Description
A flavorful and healthy Southwestern Chicken Salad featuring shredded poached chicken breast mixed with a zesty Greek yogurt dressing, black beans, corn, and fresh vegetables. Perfect as a light meal served on toast, tortilla chips, or in a wrap.
Ingredients
Scale
Chicken and Seasoning
- 1 lb boneless, skinless chicken breast
- Kosher salt & black pepper (to taste)
Dressing
- 1 cup full-fat plain Greek yogurt or skyr
- 2 tbsp lime juice
- ¾ tsp ground cumin
- ¾ tsp chili powder
- ¾ tsp smoked paprika
- Kosher salt & black pepper (to taste)
- Cayenne (optional, to taste)
Salad Mix-ins
- ¾ cup black beans
- ½ cup finely diced red bell pepper
- ½ cup corn (preferably fire-roasted)
- ¼ cup finely diced red onion
- ¼ cup chopped cilantro
Instructions
- Poach the Chicken: Place the chicken breasts in a medium pot, seasoning them with kosher salt and black pepper. Cover the chicken with at least one inch of water, then bring to a boil. Once boiling, reduce heat to low, cover with a lid, and let simmer for 15-20 minutes until the internal temperature reaches 165°F (74°C).
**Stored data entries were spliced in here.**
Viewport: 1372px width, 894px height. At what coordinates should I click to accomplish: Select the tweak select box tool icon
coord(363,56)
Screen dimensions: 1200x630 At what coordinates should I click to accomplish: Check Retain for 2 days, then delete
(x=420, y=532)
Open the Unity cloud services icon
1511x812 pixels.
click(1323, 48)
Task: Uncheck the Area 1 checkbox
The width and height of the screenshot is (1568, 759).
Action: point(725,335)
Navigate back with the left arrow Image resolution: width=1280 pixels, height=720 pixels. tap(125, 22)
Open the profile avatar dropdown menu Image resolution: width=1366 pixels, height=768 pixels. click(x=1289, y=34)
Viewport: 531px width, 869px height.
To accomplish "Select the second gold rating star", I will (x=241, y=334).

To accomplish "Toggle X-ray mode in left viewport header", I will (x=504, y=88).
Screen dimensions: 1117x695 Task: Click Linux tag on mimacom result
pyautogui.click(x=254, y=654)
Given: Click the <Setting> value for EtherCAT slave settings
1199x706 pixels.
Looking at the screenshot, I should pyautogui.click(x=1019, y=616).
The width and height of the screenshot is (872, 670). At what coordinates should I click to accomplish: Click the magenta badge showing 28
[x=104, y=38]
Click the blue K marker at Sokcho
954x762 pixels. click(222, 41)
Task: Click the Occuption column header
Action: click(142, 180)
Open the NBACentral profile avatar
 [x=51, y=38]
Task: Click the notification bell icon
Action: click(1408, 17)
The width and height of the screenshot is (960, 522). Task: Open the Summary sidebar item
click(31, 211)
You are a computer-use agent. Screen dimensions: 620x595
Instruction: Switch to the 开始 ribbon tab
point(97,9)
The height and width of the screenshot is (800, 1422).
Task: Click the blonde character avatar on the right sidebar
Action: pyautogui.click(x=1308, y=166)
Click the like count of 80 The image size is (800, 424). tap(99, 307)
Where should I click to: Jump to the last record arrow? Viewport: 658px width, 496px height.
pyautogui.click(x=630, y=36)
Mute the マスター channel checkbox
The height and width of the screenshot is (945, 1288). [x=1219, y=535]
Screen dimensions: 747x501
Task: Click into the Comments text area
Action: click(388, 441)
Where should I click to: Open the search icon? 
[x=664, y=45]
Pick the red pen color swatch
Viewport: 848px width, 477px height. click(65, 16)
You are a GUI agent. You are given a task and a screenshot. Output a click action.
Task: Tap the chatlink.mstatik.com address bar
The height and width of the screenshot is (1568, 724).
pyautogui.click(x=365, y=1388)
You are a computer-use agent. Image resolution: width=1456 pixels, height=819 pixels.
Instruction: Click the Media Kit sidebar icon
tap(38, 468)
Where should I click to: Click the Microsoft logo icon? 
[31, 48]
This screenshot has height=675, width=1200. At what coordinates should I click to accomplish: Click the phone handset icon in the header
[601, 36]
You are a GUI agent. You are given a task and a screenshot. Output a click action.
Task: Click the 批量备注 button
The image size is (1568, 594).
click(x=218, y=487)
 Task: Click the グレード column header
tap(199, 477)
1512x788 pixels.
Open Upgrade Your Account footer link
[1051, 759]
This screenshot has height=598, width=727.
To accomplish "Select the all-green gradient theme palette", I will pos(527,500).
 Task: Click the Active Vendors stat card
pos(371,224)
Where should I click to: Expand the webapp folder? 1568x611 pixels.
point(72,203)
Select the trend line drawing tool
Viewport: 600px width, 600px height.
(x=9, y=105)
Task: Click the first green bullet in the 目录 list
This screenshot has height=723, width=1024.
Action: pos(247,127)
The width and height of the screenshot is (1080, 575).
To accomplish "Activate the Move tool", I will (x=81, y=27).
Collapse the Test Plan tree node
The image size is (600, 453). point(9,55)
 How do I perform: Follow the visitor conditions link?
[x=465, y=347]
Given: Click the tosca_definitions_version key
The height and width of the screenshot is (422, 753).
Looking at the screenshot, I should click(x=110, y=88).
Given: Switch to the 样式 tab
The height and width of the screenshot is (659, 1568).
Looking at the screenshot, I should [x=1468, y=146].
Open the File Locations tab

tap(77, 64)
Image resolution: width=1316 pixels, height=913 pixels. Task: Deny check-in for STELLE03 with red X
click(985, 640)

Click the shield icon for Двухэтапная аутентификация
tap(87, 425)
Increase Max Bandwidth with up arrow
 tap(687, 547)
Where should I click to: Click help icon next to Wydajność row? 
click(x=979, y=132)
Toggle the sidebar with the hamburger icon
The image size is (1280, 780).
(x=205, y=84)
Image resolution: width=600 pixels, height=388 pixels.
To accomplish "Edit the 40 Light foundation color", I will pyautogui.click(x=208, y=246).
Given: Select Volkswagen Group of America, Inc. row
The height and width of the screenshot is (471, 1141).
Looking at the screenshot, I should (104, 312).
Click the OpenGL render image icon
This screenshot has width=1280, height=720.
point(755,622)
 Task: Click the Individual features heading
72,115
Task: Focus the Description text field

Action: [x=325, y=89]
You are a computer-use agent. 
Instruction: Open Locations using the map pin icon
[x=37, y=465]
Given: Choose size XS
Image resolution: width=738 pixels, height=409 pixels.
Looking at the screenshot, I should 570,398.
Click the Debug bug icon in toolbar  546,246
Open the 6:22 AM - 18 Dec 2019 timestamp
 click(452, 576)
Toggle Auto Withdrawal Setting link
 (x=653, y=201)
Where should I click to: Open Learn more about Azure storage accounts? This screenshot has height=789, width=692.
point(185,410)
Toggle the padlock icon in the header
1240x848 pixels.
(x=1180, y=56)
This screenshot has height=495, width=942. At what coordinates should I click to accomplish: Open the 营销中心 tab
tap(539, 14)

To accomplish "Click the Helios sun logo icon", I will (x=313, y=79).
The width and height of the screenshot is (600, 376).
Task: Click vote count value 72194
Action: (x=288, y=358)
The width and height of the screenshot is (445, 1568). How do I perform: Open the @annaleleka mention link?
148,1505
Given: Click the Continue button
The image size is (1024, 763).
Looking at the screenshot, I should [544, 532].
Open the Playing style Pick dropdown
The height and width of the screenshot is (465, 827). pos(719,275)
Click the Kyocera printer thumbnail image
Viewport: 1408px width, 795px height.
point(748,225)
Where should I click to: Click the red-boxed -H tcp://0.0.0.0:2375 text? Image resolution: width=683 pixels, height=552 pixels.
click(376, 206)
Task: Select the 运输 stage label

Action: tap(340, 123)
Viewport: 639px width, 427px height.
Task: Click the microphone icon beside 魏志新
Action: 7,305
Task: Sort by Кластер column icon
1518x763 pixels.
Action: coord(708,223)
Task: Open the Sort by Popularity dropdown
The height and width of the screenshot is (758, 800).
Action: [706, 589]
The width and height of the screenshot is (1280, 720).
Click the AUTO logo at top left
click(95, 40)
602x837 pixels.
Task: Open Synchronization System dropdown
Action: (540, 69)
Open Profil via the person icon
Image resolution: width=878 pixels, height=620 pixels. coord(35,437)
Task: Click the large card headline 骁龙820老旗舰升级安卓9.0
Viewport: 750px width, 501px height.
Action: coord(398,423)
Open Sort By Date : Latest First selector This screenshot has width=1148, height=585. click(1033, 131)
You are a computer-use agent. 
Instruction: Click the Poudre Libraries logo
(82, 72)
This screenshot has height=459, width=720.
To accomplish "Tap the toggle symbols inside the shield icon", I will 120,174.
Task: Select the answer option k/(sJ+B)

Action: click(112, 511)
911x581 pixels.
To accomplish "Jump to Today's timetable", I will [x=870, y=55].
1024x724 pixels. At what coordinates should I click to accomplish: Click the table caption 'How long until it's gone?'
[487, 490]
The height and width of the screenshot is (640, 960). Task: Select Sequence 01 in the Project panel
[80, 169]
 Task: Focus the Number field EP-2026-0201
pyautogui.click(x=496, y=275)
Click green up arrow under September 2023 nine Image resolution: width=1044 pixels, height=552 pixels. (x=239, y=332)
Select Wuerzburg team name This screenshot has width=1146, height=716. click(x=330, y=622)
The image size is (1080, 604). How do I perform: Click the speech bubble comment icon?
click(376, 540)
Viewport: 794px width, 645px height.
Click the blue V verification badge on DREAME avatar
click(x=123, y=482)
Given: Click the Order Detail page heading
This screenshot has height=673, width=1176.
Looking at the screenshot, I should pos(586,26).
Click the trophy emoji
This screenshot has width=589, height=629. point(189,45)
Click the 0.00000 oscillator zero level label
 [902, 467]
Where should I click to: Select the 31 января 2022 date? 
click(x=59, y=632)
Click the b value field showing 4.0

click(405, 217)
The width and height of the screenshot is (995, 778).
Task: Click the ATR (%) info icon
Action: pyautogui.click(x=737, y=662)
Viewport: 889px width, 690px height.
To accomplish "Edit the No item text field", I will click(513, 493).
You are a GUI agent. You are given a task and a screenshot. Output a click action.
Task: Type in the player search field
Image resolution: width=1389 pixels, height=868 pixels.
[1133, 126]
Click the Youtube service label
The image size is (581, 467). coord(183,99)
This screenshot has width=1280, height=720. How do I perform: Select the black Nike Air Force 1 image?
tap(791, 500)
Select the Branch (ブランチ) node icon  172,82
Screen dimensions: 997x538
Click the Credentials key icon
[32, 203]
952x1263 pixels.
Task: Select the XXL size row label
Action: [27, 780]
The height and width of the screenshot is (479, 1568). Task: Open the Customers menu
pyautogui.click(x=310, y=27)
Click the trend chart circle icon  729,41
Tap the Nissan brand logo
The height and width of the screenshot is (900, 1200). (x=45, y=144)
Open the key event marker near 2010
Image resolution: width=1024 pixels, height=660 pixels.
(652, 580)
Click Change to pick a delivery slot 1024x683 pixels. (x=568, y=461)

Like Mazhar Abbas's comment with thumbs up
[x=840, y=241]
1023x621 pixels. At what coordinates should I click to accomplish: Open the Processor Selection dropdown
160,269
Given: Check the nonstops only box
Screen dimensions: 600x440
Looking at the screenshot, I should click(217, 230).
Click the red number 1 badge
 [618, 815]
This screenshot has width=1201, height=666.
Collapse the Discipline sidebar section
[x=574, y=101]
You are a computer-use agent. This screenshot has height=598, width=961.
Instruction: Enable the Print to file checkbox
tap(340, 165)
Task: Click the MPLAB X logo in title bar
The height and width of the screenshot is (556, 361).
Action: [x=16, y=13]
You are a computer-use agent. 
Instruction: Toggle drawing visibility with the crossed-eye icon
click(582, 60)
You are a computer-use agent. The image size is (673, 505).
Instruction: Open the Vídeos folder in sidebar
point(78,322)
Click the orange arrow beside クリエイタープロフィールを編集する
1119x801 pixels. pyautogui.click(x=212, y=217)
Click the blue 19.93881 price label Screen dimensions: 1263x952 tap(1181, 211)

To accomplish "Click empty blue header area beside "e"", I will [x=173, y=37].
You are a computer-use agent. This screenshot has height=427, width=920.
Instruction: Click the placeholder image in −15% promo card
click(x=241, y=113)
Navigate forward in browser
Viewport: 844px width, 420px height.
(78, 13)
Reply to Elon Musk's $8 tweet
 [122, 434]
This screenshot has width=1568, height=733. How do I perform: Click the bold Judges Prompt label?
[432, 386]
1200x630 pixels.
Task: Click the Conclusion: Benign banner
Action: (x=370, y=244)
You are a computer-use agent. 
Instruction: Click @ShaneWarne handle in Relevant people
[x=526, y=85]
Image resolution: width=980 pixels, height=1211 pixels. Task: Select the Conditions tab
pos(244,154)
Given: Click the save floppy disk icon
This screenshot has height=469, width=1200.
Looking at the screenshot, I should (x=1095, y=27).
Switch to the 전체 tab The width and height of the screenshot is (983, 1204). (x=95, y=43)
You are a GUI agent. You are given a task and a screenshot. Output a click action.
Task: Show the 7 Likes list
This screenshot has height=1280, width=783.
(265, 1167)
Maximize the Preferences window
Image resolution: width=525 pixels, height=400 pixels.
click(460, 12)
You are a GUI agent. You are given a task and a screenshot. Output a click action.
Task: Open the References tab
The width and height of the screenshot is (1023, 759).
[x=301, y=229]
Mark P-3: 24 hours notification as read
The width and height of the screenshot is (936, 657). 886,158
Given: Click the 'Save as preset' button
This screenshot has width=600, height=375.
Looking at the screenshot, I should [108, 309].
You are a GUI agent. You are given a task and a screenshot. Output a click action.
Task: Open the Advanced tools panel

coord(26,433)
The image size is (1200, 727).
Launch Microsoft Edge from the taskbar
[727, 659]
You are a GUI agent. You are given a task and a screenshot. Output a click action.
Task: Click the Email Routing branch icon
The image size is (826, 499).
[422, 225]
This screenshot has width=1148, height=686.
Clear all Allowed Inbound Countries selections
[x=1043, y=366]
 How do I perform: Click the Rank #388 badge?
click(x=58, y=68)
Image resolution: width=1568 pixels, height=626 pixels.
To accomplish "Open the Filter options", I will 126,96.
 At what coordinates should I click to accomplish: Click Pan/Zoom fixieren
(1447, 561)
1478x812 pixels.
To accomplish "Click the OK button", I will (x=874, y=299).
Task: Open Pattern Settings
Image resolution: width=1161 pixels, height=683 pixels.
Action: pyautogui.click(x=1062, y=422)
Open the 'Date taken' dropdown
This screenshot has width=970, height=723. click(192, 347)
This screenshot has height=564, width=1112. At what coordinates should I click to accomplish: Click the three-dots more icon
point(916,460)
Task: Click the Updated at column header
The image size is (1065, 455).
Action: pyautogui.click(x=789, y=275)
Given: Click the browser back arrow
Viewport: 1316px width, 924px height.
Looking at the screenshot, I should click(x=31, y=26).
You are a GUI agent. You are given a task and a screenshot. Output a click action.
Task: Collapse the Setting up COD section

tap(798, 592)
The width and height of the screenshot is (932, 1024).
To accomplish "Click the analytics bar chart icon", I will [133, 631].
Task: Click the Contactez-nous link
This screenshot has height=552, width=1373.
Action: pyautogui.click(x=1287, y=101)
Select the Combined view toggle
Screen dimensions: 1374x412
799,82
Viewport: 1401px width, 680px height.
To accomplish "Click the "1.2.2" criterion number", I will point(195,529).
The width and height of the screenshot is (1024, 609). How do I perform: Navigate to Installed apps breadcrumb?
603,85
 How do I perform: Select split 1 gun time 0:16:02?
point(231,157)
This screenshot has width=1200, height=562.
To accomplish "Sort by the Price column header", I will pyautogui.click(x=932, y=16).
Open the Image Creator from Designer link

- Shred the Chicken: Transfer the cooked chicken to a large bowl or a stand mixer bowl. Shred the chicken using two forks or with the paddle attachment of the mixer on low speed for a quick shred.
- Prepare the Dressing and Combine: In another large bowl, whisk together the Greek yogurt, lime juice, ground cumin, chili powder, smoked paprika, salt, pepper, and optional cayenne until smooth and evenly blended. Add the shredded chicken, black beans, red bell pepper, corn, red onion, and cilantro. Stir thoroughly to combine all ingredients and coat them with the dressing. Adjust seasoning with more salt, pepper, or cayenne to taste.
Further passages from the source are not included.